==== Task input ====

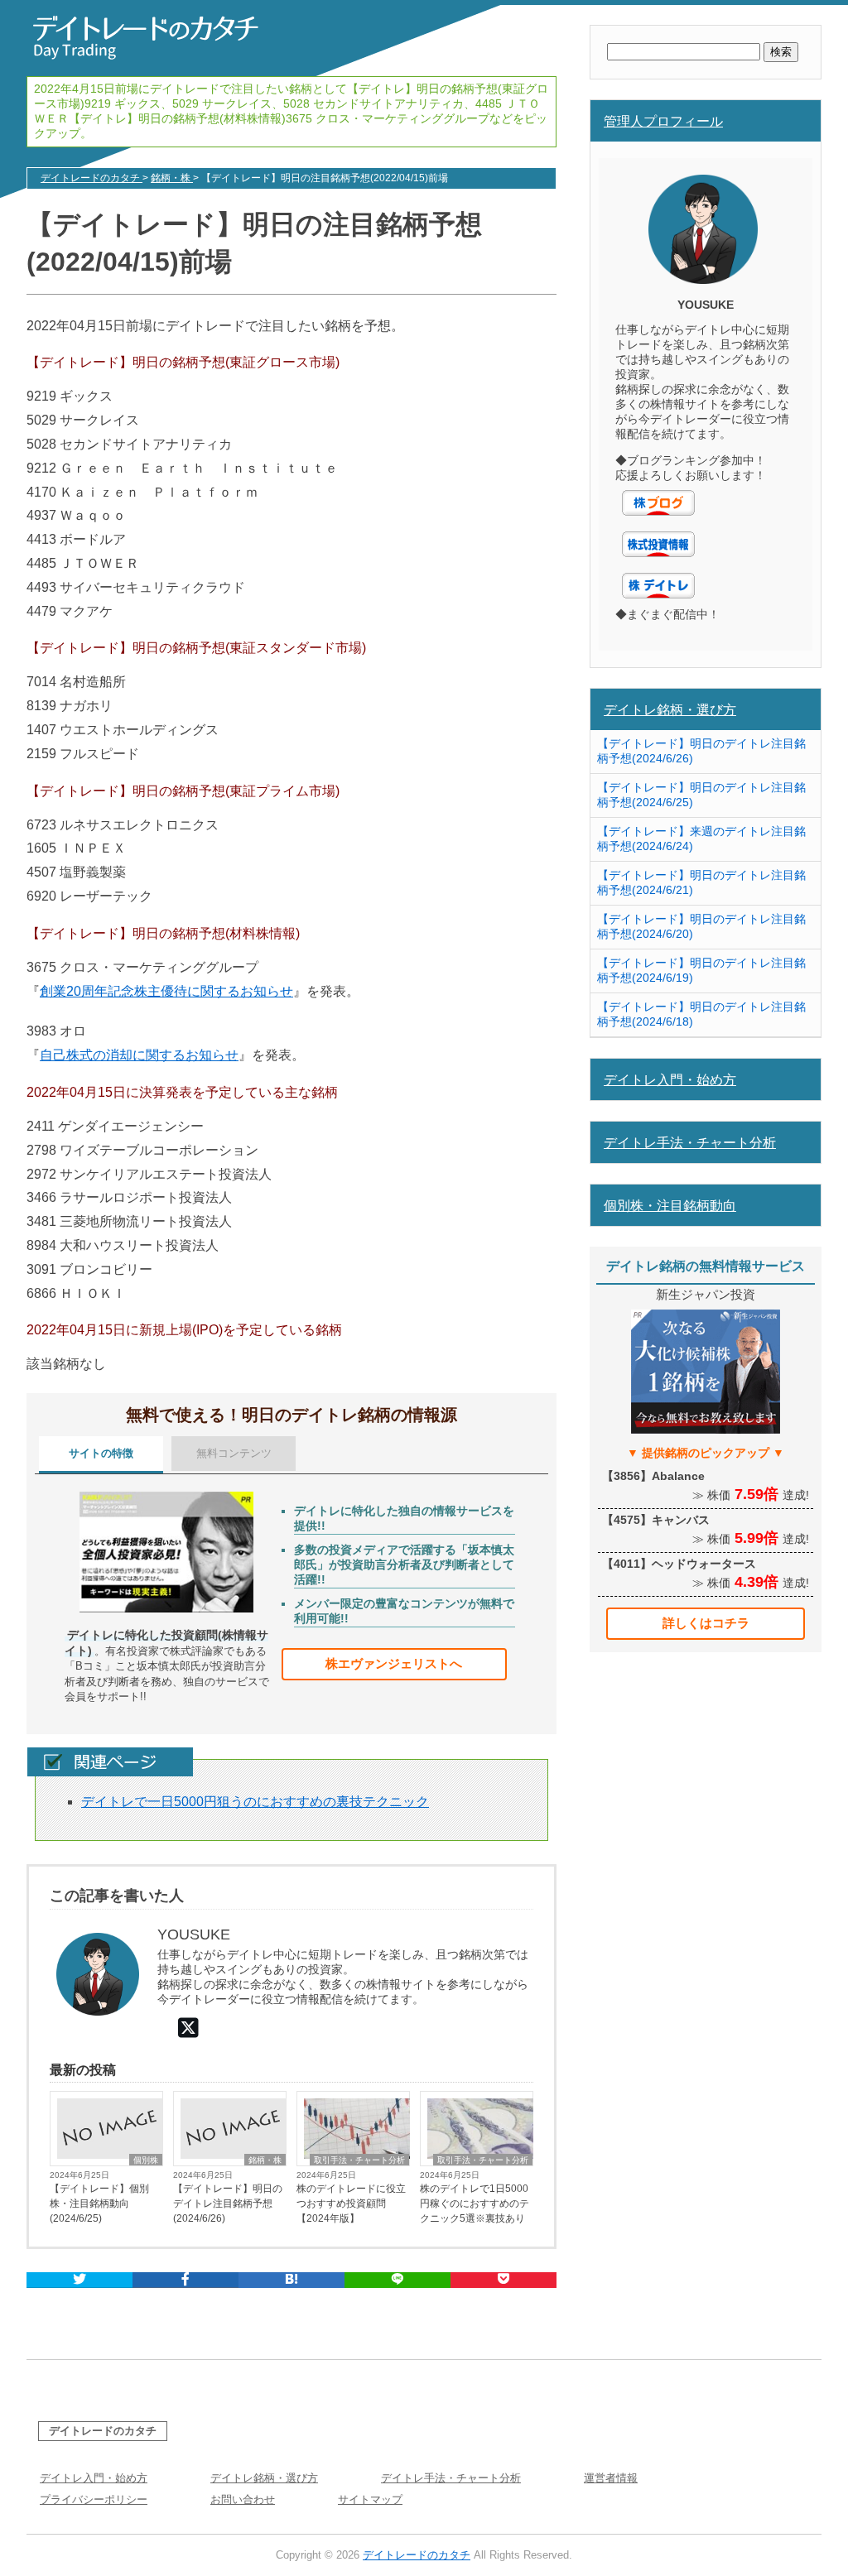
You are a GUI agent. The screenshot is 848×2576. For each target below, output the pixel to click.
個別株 (145, 2160)
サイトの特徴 (101, 1453)
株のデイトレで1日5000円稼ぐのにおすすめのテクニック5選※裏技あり (474, 2203)
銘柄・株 (265, 2160)
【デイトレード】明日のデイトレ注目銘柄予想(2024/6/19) (701, 970)
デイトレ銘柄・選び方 (670, 709)
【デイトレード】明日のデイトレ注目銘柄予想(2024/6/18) (701, 1014)
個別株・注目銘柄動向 (670, 1205)
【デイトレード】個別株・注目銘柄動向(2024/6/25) (99, 2203)
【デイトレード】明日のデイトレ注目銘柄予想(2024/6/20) (701, 926)
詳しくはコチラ (705, 1623)
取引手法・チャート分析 (359, 2160)
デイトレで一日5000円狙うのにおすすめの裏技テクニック (255, 1802)
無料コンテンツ (234, 1453)
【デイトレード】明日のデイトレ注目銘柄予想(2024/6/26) (227, 2203)
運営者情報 (611, 2478)
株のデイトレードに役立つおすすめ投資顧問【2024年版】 (351, 2203)
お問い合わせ (242, 2499)
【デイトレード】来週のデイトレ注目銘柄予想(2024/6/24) (701, 838)
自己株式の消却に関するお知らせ (139, 1055)
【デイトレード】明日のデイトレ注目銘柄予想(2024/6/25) (701, 795)
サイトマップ (370, 2499)
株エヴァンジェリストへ (393, 1663)
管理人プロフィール (663, 120)
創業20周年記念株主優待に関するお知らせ (166, 991)
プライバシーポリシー (93, 2499)
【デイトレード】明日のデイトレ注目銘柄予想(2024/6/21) (701, 882)
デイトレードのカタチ (103, 2431)
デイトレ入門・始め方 (670, 1079)
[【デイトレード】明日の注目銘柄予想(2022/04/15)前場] (291, 2280)
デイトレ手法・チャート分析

====

### About this task:
What are the lines above, starting at the one with "お問い合わせ (242, 2499)" and ending at the one with "プライバシーポリシー (93, 2499)"? Give them again exactly, and only them.

### Response to the task:
お問い合わせ (242, 2499)
【デイトレード】来週のデイトレ注目銘柄予想(2024/6/24) (701, 838)
自己株式の消却に関するお知らせ (139, 1055)
【デイトレード】明日のデイトレ注目銘柄予想(2024/6/25) (701, 795)
サイトマップ (370, 2499)
株エヴァンジェリストへ (393, 1663)
管理人プロフィール (663, 120)
創業20周年記念株主優待に関するお知らせ (166, 991)
プライバシーポリシー (93, 2499)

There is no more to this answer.